> EXERCISE INSTRUCTIONS: Rewrite all of the data below, swapping every "Open" for "Launch" and keeping everything else unchanged. Omit the pictures from your answer.

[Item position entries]
[BEGIN]

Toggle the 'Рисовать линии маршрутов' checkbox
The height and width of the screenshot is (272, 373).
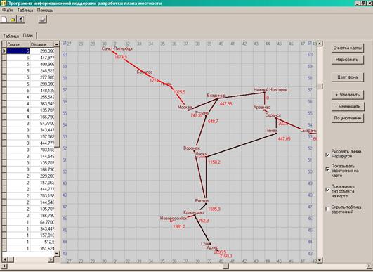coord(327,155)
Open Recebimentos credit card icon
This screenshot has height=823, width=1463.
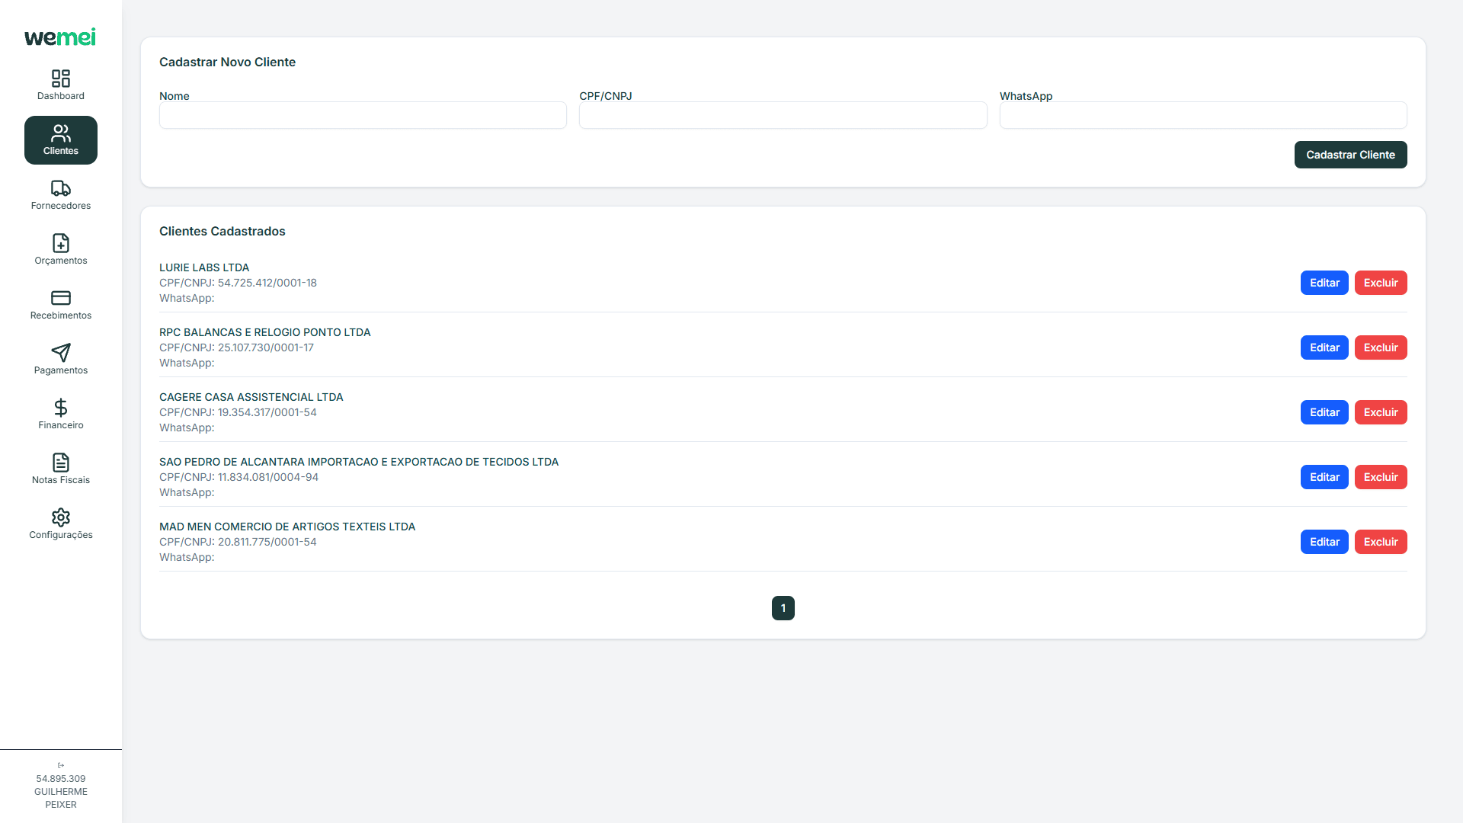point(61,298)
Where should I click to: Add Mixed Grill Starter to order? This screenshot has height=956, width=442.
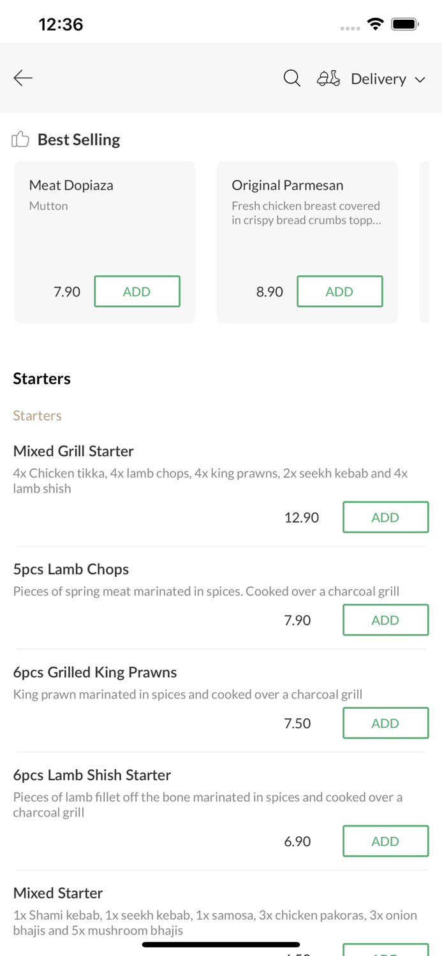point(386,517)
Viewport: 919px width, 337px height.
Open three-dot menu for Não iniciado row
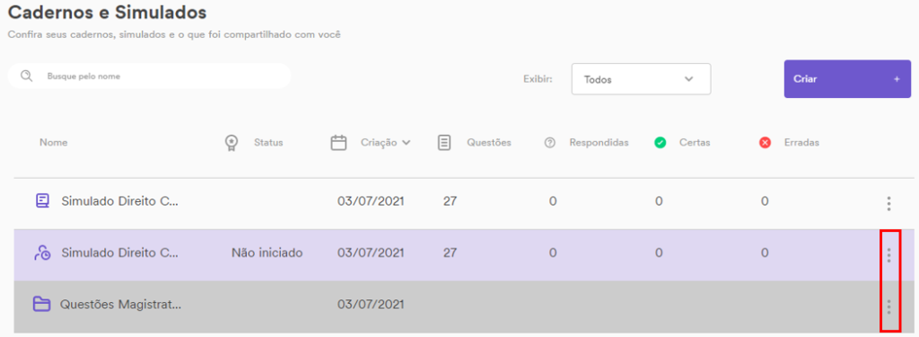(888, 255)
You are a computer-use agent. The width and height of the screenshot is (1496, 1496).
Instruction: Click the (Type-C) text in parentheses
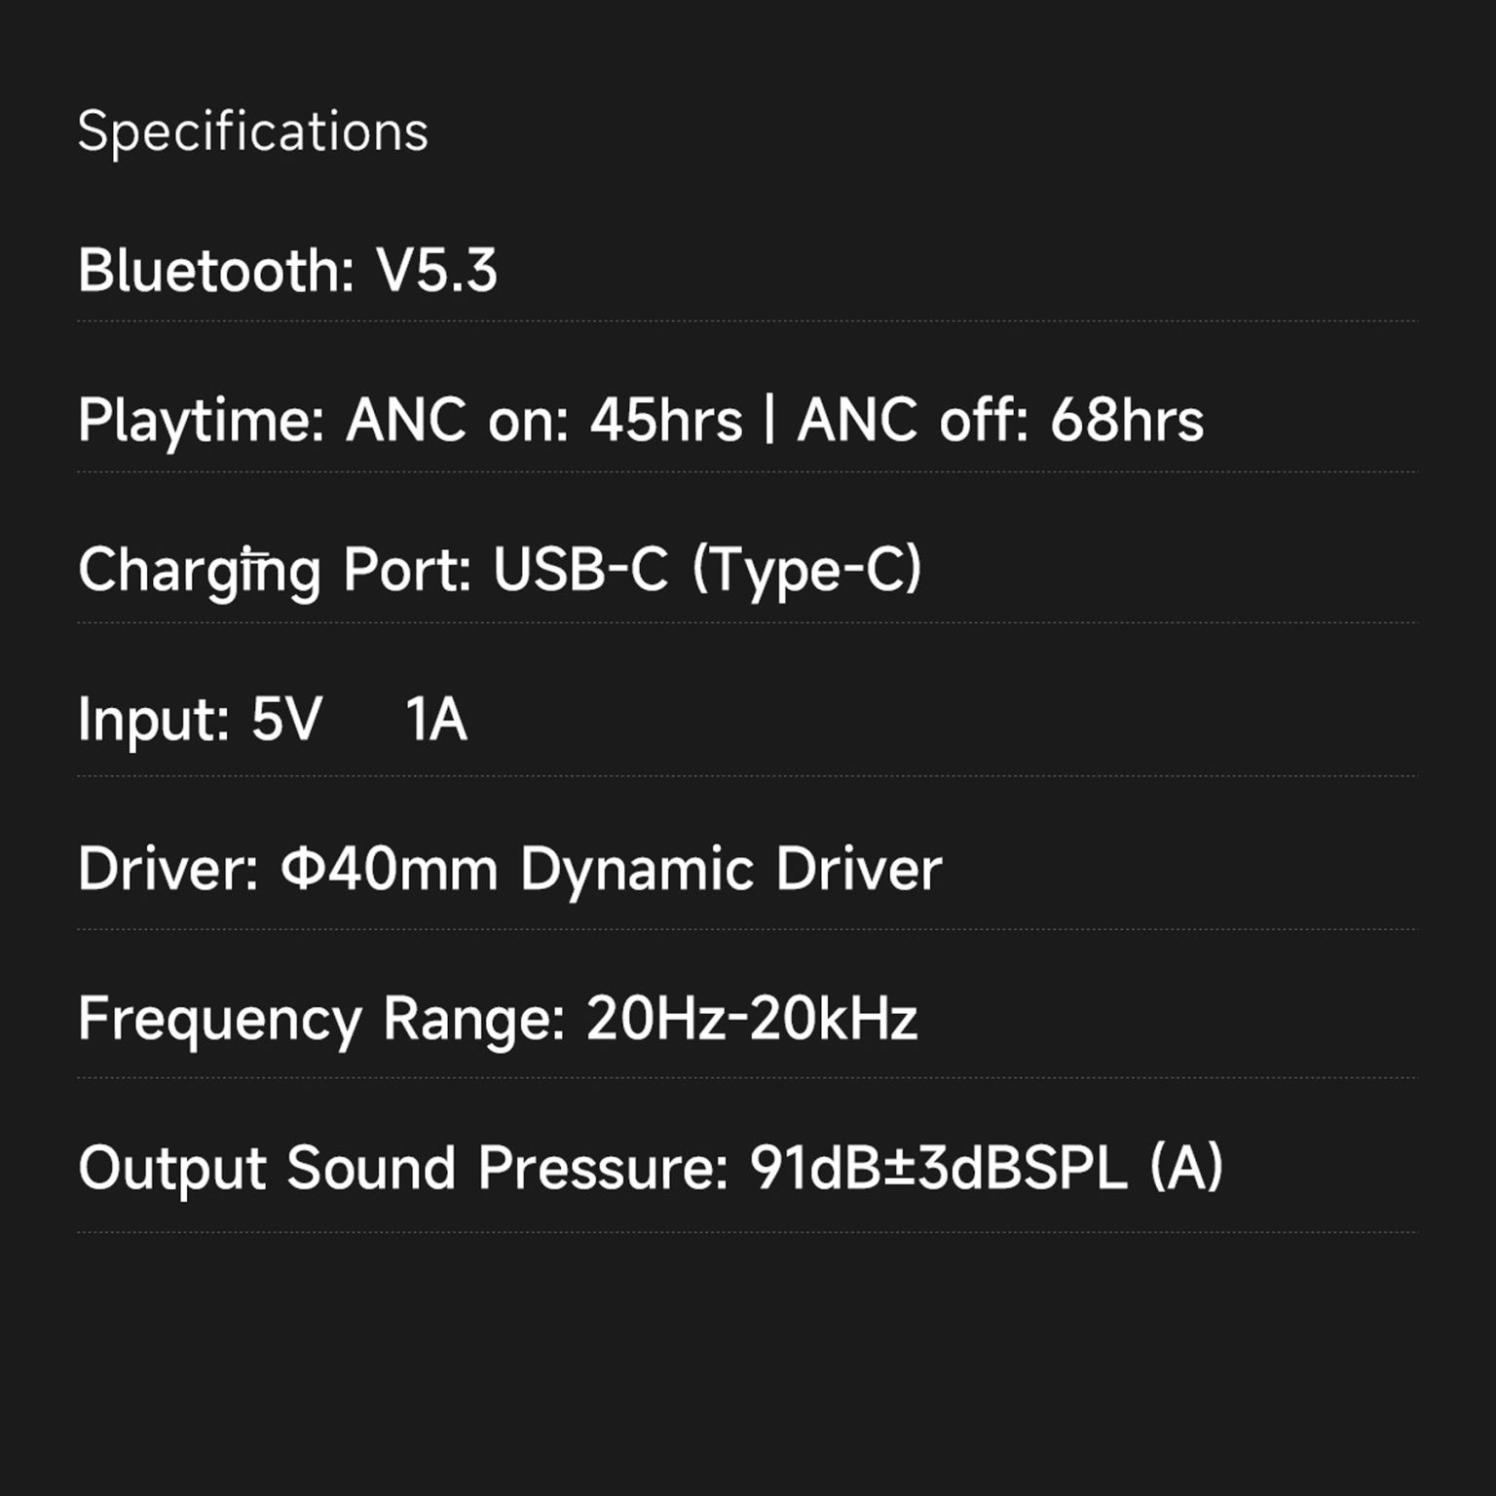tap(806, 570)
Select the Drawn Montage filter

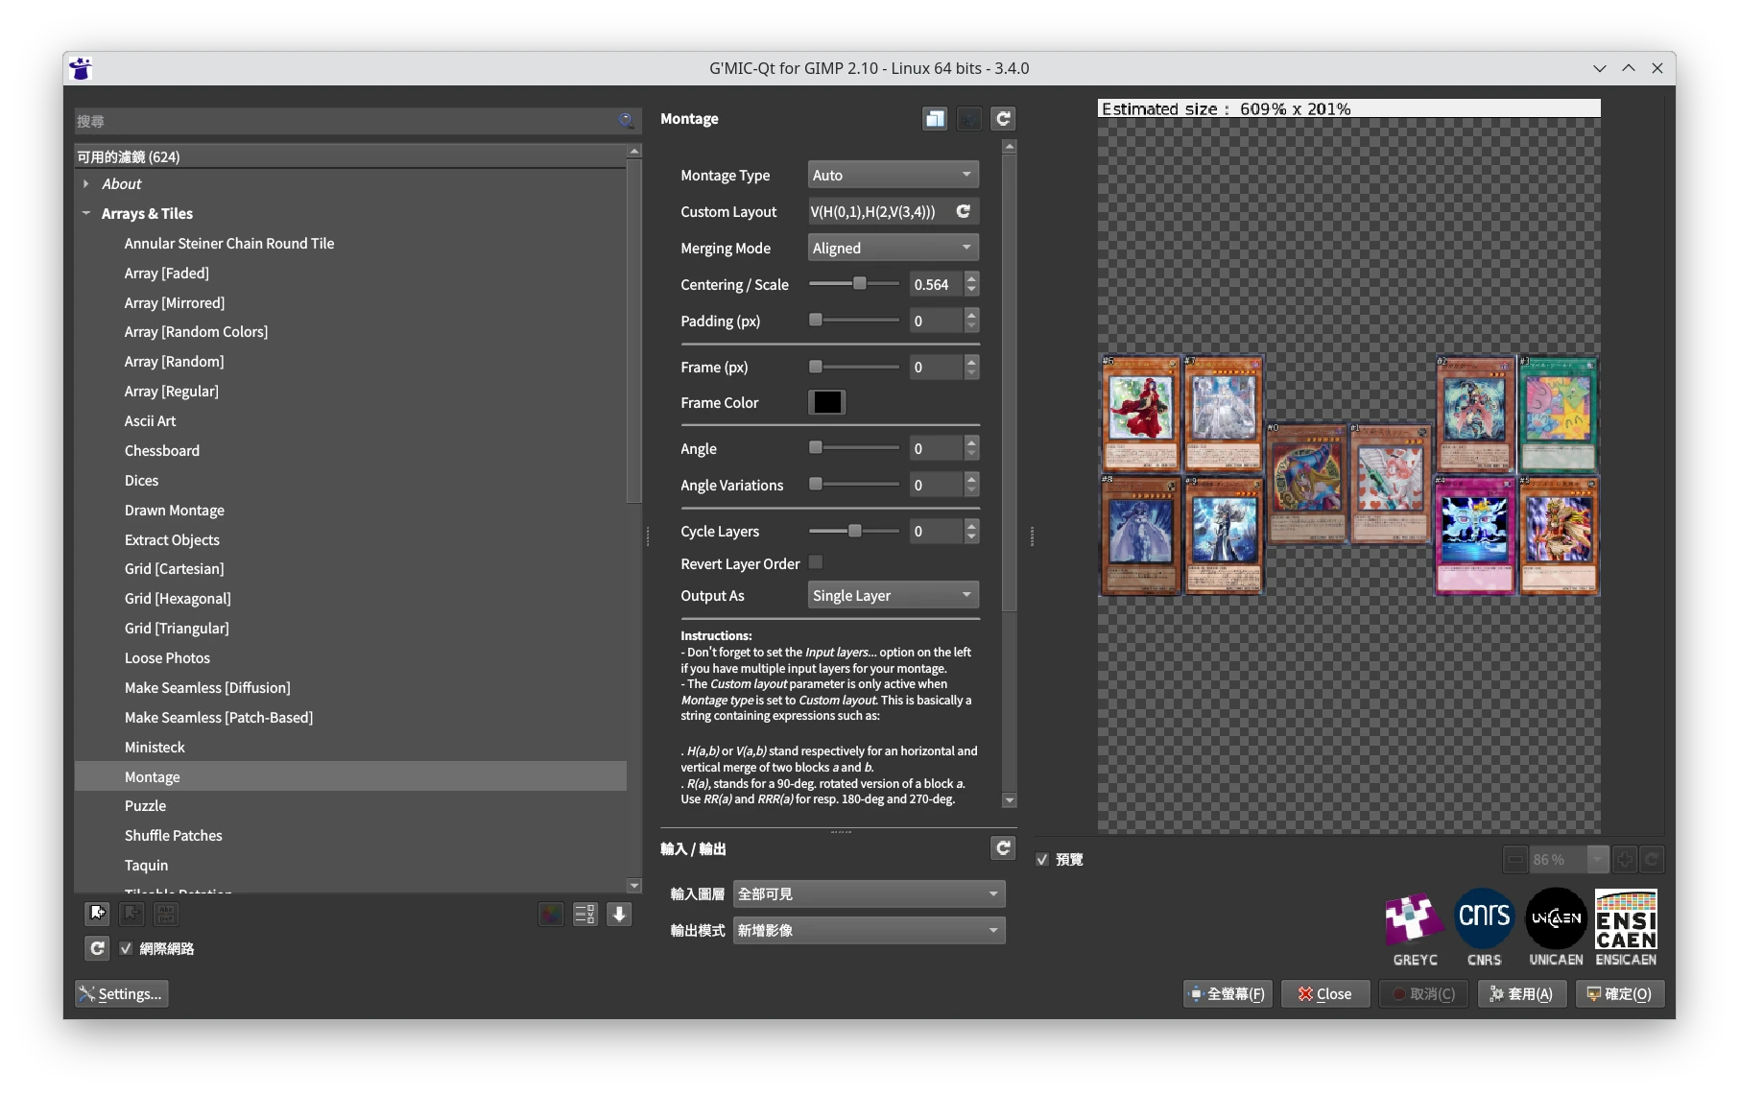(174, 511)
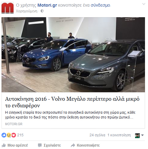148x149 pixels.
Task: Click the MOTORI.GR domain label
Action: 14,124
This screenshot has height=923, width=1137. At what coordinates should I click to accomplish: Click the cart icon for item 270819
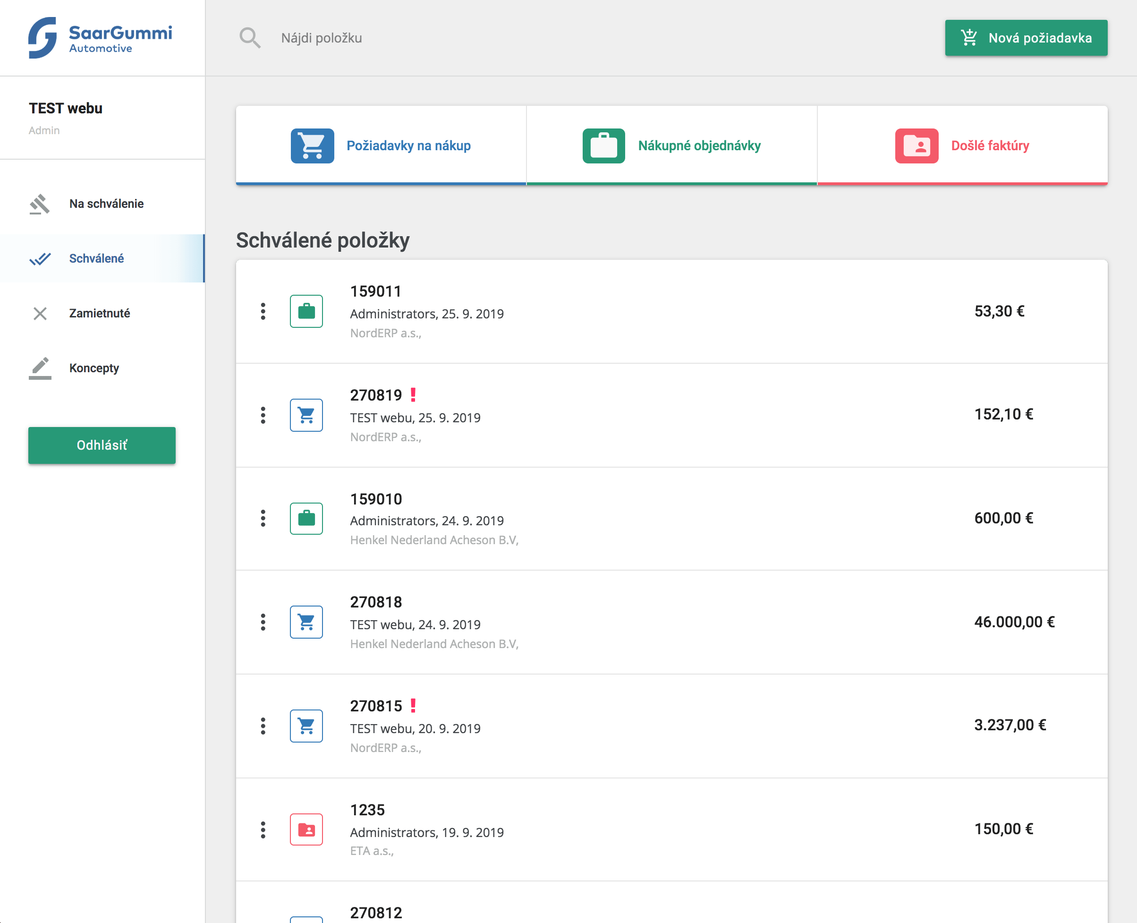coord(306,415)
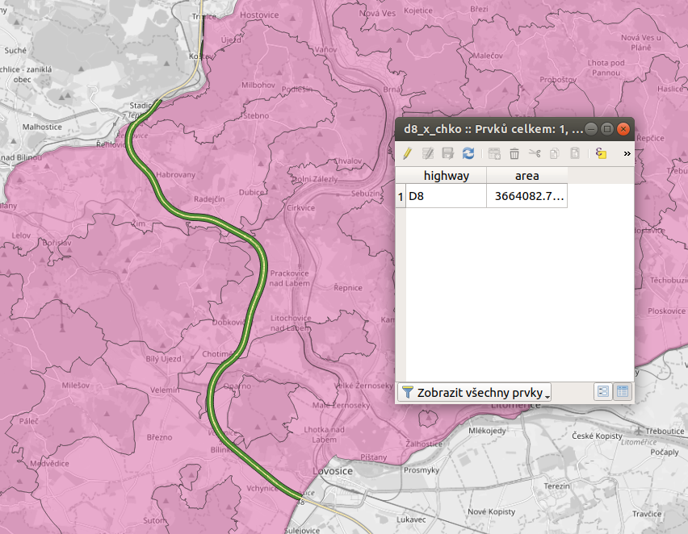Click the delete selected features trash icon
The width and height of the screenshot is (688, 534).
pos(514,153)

[END]

> THE COMPLETED TASK:
Toggle the 'Рисовать линии маршрутов' checkbox
The height and width of the screenshot is (272, 373).
coord(327,155)
Launch Recebimentos credit card icon
This screenshot has height=823, width=1463.
point(61,298)
Where should I click to: Add Mixed Grill Starter to order? This screenshot has height=956, width=442.
point(386,517)
Viewport: 919px width, 337px height.
Launch three-dot menu for Não iniciado row
(888, 255)
You are a computer-use agent. The width and height of the screenshot is (1496, 1496).
Instruction: Click the (Type-C) text in parentheses
tap(806, 570)
Select the Drawn Montage filter

(174, 511)
148x149 pixels.
Task: Click the MOTORI.GR domain label
Action: 14,124
This screenshot has height=923, width=1137. At what coordinates should I click to accomplish: Click the cart icon for item 270819
coord(306,415)
Click the delete selected features trash icon
The width and height of the screenshot is (688, 534).
pos(514,153)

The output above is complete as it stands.